Zelos Tech Manages Hundreds of Millions of Files for Autonomous Driving with JuiceFS

2025-10-09

Junyu Deng

Zelos Tech is a high-tech company focused on autonomous driving and unmanned delivery technologies, possessing independent R&D and large-scale deployment capabilities for autonomous driving systems and AI chips. Our core products have been widely deployed in 200+ cities across China, with a vehicle sales market share exceeding 90%. We maintain a leading position in the Chinese L4 urban autonomous delivery sector.

As our application expanded rapidly, our data volume grew from terabytes to petabytes. The original Ceph-based storage solution faced high costs and maintenance pressures, while performance bottlenecks gradually emerged in handling small files, metadata, high concurrency, and latency. This impacted simulation and training efficiency.

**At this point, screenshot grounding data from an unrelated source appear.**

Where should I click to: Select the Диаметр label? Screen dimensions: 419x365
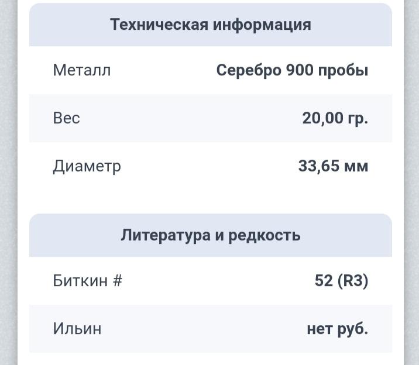87,166
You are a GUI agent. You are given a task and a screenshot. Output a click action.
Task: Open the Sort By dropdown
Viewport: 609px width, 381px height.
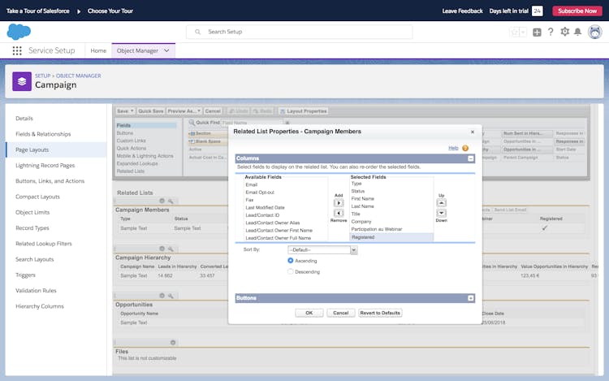(x=322, y=250)
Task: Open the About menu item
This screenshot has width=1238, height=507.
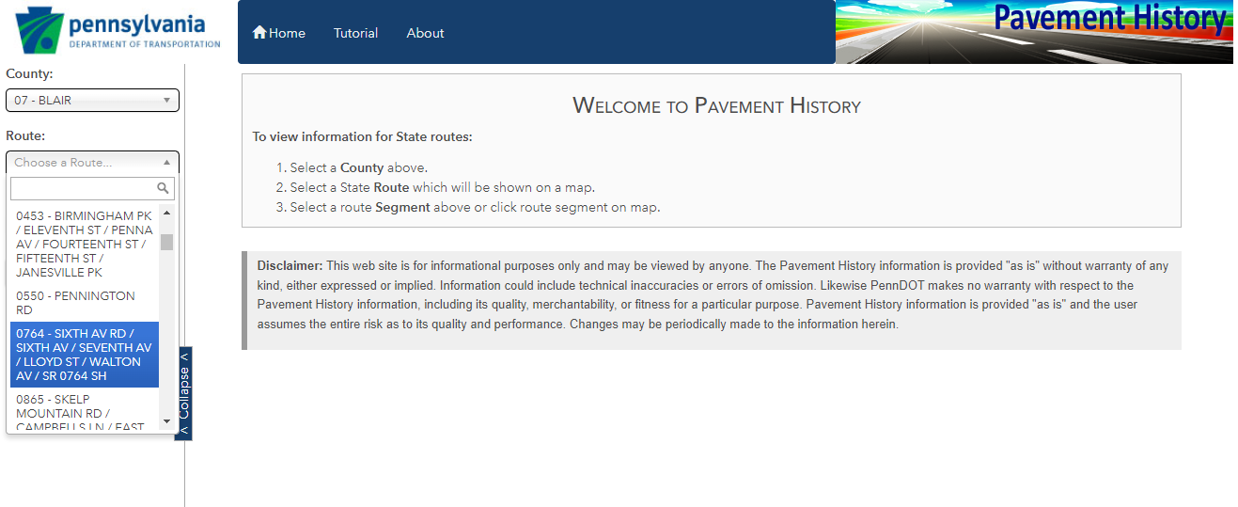Action: coord(425,33)
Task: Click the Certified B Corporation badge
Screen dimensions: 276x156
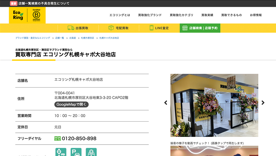Action: 36,15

Furthermore, accelerated algorithm iteration and cross-regional application deployment increased the frequency of data transfer and resource scheduling needs across multi-cloud environments. Challenges included dispersed data, high migration costs, and complex scheduling. Limited community support and slow response times for some storage tools increased the operational complexity.

Facing these challenges, we needed to build a cloud-native storage architecture with high cost-effectiveness, strong scalability, and easy maintainability. After evaluating solutions like Alluxio and CephFS, we chose JuiceFS as our unified storage infrastructure. Currently, we’ve fully migrated critical data—including production, simulation, training, and inference—to JuiceFS, establishing an efficient, flexible, and unified storage foundation that comprehensively supports massive data processing requirements for various autonomous driving scenarios.

In this article, I’ll share the storage challenges we faced at Zelos Tech in autonomous driving R&D, why we chose JuiceFS over Alluxio and CephFS, and how we use it effectively in multi-cloud environments.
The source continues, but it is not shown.